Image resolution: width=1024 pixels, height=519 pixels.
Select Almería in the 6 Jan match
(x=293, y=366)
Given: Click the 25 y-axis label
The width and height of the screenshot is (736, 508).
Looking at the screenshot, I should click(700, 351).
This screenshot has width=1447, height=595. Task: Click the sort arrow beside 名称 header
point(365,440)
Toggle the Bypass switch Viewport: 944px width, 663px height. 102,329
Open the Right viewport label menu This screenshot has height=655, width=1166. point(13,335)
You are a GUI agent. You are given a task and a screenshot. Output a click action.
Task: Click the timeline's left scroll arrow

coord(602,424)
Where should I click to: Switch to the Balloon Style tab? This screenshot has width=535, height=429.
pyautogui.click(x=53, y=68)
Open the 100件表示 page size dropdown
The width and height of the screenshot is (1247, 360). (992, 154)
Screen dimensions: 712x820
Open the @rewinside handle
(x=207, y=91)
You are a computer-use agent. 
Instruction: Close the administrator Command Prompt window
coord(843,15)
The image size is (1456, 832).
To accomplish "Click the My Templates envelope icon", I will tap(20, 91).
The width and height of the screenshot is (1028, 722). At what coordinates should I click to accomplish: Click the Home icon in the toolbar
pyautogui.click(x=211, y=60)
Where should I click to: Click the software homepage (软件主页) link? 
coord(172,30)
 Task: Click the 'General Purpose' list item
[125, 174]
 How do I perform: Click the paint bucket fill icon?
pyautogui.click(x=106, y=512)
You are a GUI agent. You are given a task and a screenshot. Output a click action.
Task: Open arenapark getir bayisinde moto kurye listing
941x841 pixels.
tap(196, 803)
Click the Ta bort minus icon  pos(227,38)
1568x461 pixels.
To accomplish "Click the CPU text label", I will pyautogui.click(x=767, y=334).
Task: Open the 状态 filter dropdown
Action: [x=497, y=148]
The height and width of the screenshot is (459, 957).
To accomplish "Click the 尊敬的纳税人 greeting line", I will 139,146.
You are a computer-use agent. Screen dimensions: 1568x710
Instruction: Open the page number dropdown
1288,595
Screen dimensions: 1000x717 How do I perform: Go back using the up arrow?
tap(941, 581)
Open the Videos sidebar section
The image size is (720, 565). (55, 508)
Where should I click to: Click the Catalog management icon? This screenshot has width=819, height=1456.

* * *

◆ Given exercise
Rewrite the material above, replacing each "Instruction" with "Goal" and leaving everything else unchanged.

◆ Solution
Image resolution: width=1024 pixels, height=519 pixels.
Select Almería in the 6 Jan match
(x=293, y=366)
Given: Click the 25 y-axis label
The width and height of the screenshot is (736, 508).
Looking at the screenshot, I should click(700, 351).
This screenshot has width=1447, height=595. Task: Click the sort arrow beside 名称 header
point(365,440)
Toggle the Bypass switch Viewport: 944px width, 663px height. 102,329
Open the Right viewport label menu This screenshot has height=655, width=1166. point(13,335)
You are a GUI agent. You are given a task and a screenshot. Output a click action.
Task: Click the timeline's left scroll arrow

coord(602,424)
Where should I click to: Switch to the Balloon Style tab? This screenshot has width=535, height=429.
pyautogui.click(x=53, y=68)
Open the 100件表示 page size dropdown
The width and height of the screenshot is (1247, 360). (992, 154)
Screen dimensions: 712x820
Open the @rewinside handle
(x=207, y=91)
You are a computer-use agent. 
Goal: Close the administrator Command Prompt window
coord(843,15)
The image size is (1456, 832).
To accomplish "Click the My Templates envelope icon", I will tap(20, 91).
The width and height of the screenshot is (1028, 722). At what coordinates should I click to accomplish: Click the Home icon in the toolbar
pyautogui.click(x=211, y=60)
Where should I click to: Click the software homepage (软件主页) link? 
coord(172,30)
 Task: Click the 'General Purpose' list item
[125, 174]
 How do I perform: Click the paint bucket fill icon?
pyautogui.click(x=106, y=512)
You are a GUI agent. You are given a task and a screenshot. Output a click action.
Task: Open arenapark getir bayisinde moto kurye listing
941x841 pixels.
tap(196, 803)
Click the Ta bort minus icon  pos(227,38)
1568x461 pixels.
To accomplish "Click the CPU text label", I will pyautogui.click(x=767, y=334).
Task: Open the 状态 filter dropdown
Action: [x=497, y=148]
The height and width of the screenshot is (459, 957).
To accomplish "Click the 尊敬的纳税人 greeting line", I will 139,146.
You are a computer-use agent. Screen dimensions: 1568x710
Goal: Open the page number dropdown
1288,595
Screen dimensions: 1000x717 How do I perform: Go back using the up arrow?
tap(941, 581)
Open the Videos sidebar section
The image size is (720, 565). (55, 508)
Where should I click to: Click the Catalog management icon? This screenshot has width=819, height=1456.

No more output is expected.